Which items have already sold?
Which listings disappeared after being tracked for several runs?
Which sellers keep posting very similar items?
Which markets expose the same listing several times?

That is why I built a scraper around resale workflows, not just around product pages.

You can run the ready-made Vestiaire Collective Smart Scraper on Apify if you want the hosted version, or use the structure below to understand what a serious Vestiaire Collective data workflow should collect.

Disclosure: this article contains affiliate links to my Apify Actor.

🧭 Why Vestiaire Collective scraping is different from normal ecommerce scraping

Most ecommerce scraping tutorials follow the same pattern:

Fetch a category page.
Extract product cards.
Open product pages.
Save title, price, image, brand, and URL.

That works for a standard retail catalog.

It is incomplete for Vestiaire Collective.

Vestiaire is a resale marketplace. The same brand and model can appear in many conditions, many seller countries, many currencies, and many market locales. A single search like chanel classic flap can return active listings, near-duplicates, irrelevant flap bags, different conditions, different seller locations, and sometimes the same item across several country pages.

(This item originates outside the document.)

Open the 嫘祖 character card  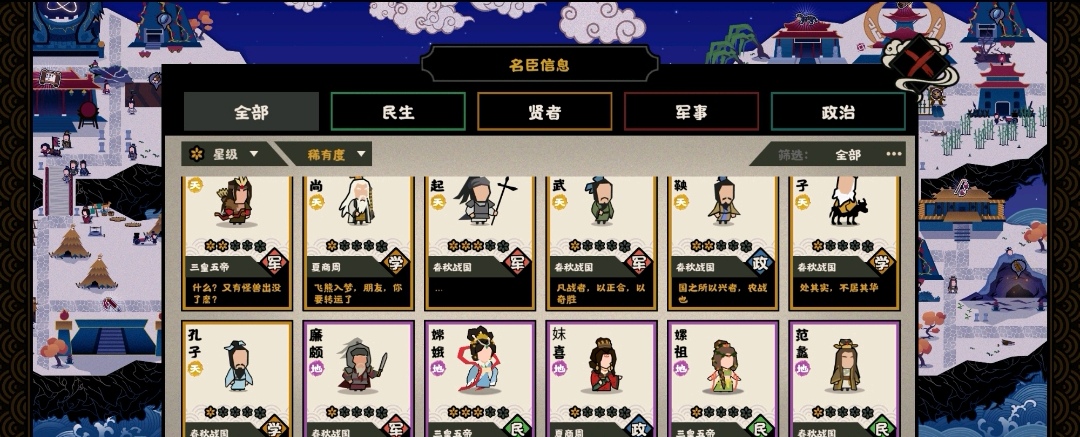coord(723,378)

So the useful dataset is not only:

{
  "title": "Chanel bag",
  "price": 4200,
  "url": "https://..."
}

The useful dataset looks more like:

{
  "recordType": "listing",
  "listingId": "67486244",
  "title": "Sac a main en cuir Classic CC Shopping",
  "brand": "Chanel",
  "price": 1000,
  "currency": "EUR",
  "country": "FR",
  "sellerCountry": "DE",
  "condition": "Bon etat",
  "isSold": false,
  "displayStatus": "active",
  "likesCount": 22,
  "url": "https://fr.vestiairecollective.com/..."
}

The difference is important. The second record can support sourcing, resale analysis, seller benchmarking, and price tracking. The first one is just a product card.

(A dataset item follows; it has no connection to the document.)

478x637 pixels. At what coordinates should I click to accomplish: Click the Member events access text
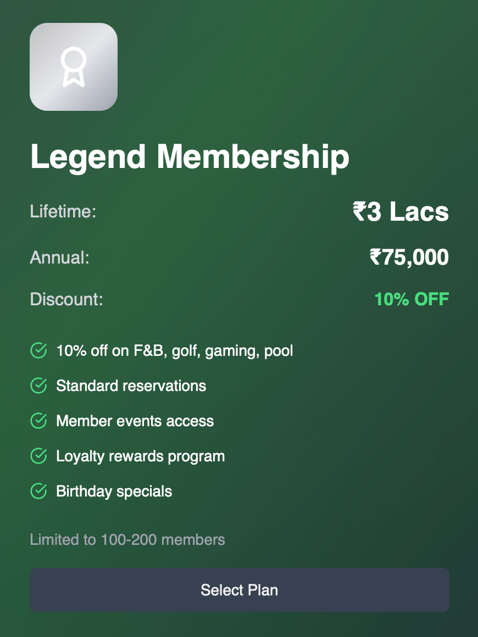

🧩 What data matters on Vestiaire Collective

For a useful Vestiaire Collective scraper, I would prioritize these fields:

Field	Why it matters
`listingId`	Deduplicate the same item across multiple market pages
`title` and `model`	Filter precise models like Classic Flap, Jackie, Kelly, or Saddle
`price` and `currency`	Compare resale prices across markets
`country`	The market locale searched, such as FR, IT, DE, GB, or US
`sellerCountry`	The seller or item location returned by Vestiaire
`condition`	Critical for underpriced deal detection
`isSold` and `displayStatus`	Separate live inventory from sold or likely sold records
`url`	Open the original listing for manual review
`priceHistory`	Track price drops over repeated runs
`seller summary`	Benchmark sellers seen in the collected data
`duplicate signals`	Flag similar public records for manual review

Two fields are often confused: market country and seller country.

country is the Vestiaire market searched. For example, you can search the French, German, or UK marketplace view.

sellerCountry is where the seller or item appears to be located according to the public data returned by Vestiaire.

For most sourcing use cases, seller country is usually more important than market country. If you want French sellers, use sellerCountries: ["FR"]. If you want to compare how the same query behaves across local market pages, use countries.

⚙️ Quick start with the ready-made Actor

The fastest way to collect this data is to run the Vestiaire Collective Smart Scraper.

It supports:

Search terms.
Public Vestiaire start URLs.
All 70 supported Vestiaire market countries.
Optional seller country filters.
Optional item condition filters.
Product detail enrichment.
Sold item collection.
Price history across repeated runs.
Likely sold tracking when listings disappear over time.
Seller summary rows.
Duplicate and suspicious seller signal rows.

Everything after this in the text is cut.